宿泊施設の感染症対策について「ないと嫌だ」と思うものは、「個包装・使い捨てのアメニティやスリッパの提供」52%。「来館者の全員マスク着用必須」48%、「利用者数の制限」48%を占めた。
『個包装・使い捨て』が最も多かったのはやや意外だったが、その次に多い2つの回答も合わせ、宿泊者同士による感染リスクへの懸念が強いと感じると話した。

「コロナ対策ポリシーおよび感染発生時の対応マニュアルの公開」が40%という点に着目し、感染症対策についてどのタイミングで確認するかでは、「訪問前」と「入館時」がともに36%で合わせて7割を超え、「あまり気にしない」の28%を大きく上回ることから「感染症対策についての情報公開が今後の観光には必須と言える」と指摘した。

キャッシュレス決済のニーズは4割、安売りより徹底した感染症対策が優先
飲食店、アクティビティ、イベントについても「ないと嫌だ」と思うものは、感染者が出た場合に濃厚接触者を特定する「追跡システム導入」が、飲食店では24%、宿泊施設とアクティビティはともに31%、イベントでは41%とあり、「不特定多数が集まる機会ほど、ニーズが高まっている」と話した。

アクティビティでは、「利用者数の制限」62%、「従業員が大声を出さない工夫」43%、「受付の簡略化やキャッシュレス決済」40%となり、「三密や接触をなるべく避けたい意向が強い」と感じ、アフターコロナの訪日客も見据えると、今がキャッシュレスシステム導入の好機と指摘した。

旅館や観光施設などでコロナ感染対策が徹底された場合の料金について、最も多かった回答は「通常と同じであるべき」44%で、「多少(100~500円程度)上乗せされていても良い」も31%を占めた。
「割引すべきという回答は少なく、安売りよりも徹底した感染症対策が最優先と考える消費者が多い」との見解を示した。

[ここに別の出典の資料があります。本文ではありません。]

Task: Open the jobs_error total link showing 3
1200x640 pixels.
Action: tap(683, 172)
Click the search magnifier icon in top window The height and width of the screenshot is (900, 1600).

旅館のおもてなし対応で、コロナ禍において「なくても良い」と思うものは、「スタッフ一同でのお迎え&お見送り」70%、「仲居さんからの部屋でのお茶&おしぼり出しなど」67%、「客室までの荷物運び」64%と、いずれも高い割合を占めた。
「トラベルボイスLIVE」参加者からも、「仲居さんからの部屋でのお茶&おしぼり出しなど」77%、「客室までの荷物運び」66%、「スタッフ一同でのお迎え&お見送り」「お車の移動」がともに59%と、ほぼ同じ結果となった。
「上位を占めたのはどの老舗旅館でも当たり前に見られ、昭和から続く光景だが、お客様にとって本当の意味でのおもてなしになっているのか。形から入り、作法として行なっていた面もあるのでは。コロナ禍は改めて従来のおもてなしを見直し、新しい観光のあり方を検討する好機となるのでは」と述べた。

今年度の旅行時期の意向では、9〜11月が59%と最多で、8月の43%を上回ったが「今年度は行かない」という回答も12%を占めた。
旅行は「日本中どこでも行く」47%、「自分の住む都道府県の隣県やエリア内」29%、「海外まで行きたい」が15% を占め、予想以上に積極的な意向で驚いたとコメントした。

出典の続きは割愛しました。